Peters set forth his conception of the educated person in some detail in his book,
Ethics and Education. Briefly, an educated person is one who does not simply possess
knowledge. An educated person has a body of knowledge and some kind of conceptual
scheme to raise this knowledge above the level of a collection of disjointed facts which
in turn implies some understanding of principles for organizing facts and of the "reason
why" of things. Furthermore, the educated person's knowledge is not inert: it char-
acterizes the person's way of looking at things and involves "the kind of commitment
that comes from getting on the inside of a form of thought and awareness"; that is to
say, the educated person cares about the standards of evidence implicit in science or
the canons of proof inherent in mathematics. Finally, the educated person has cognitive
perspective. In an essay entitled "Education and the Educated Man" published several
years later, Peters added to this portrait that the educated person's pursuits can be
practical as well as theoretical so long as the person delights in them for their own
sake, and that both sorts of pursuits involve standards to which the person must be
sensitive.? He also made it clear that knowledge enters into his conception of the
educated person in three ways, namely, depth, breadth and knowledge of good.

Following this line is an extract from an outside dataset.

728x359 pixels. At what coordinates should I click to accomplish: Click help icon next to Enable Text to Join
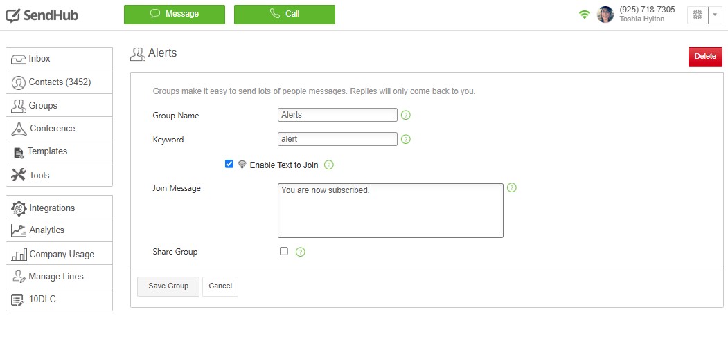[x=329, y=165]
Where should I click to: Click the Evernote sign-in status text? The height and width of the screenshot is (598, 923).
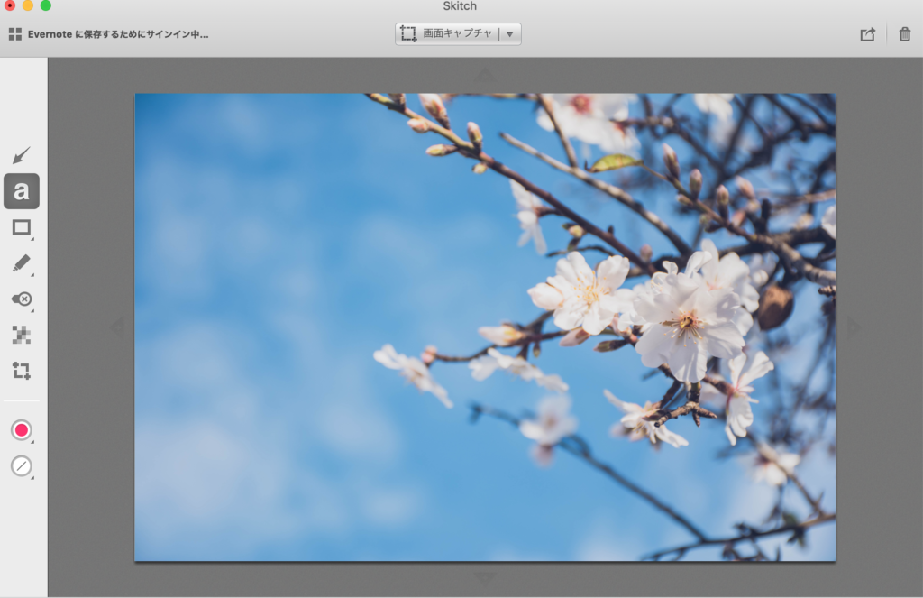[x=118, y=34]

In their book, Education and Personal Relationships, Downie, Loudfoot and Telfer
presented a conception of the educated person which is a variant on Peters's. I cite
it here not because they too use the phrase "educated man,” but to show that alternate
philosophical conceptions of the educated person differ from Peters's only in detail.
Downie, Loudfoot and Telfer's educated person has knowledge which is wide ranging
in scope, extending from history and geography to the natural and social sciences and
to current affairs. This knowledge is important, relevant and grounded. The educated
person understands what he or she knows, knows how to do such things as history
and science, and has the inclination to apply this knowledge, to be critical and to have
curiosity in the sense of a thirst for knowledge. Their major departure from Peters's
conception — and it is not, in the last analysis, very major -- is to be found in their
concern with knowledge by acquaintance: the educated person must not merely have
knowledge about works of art - and, if I understand them correctly, about moral and
religious theories - but must know these as individual things.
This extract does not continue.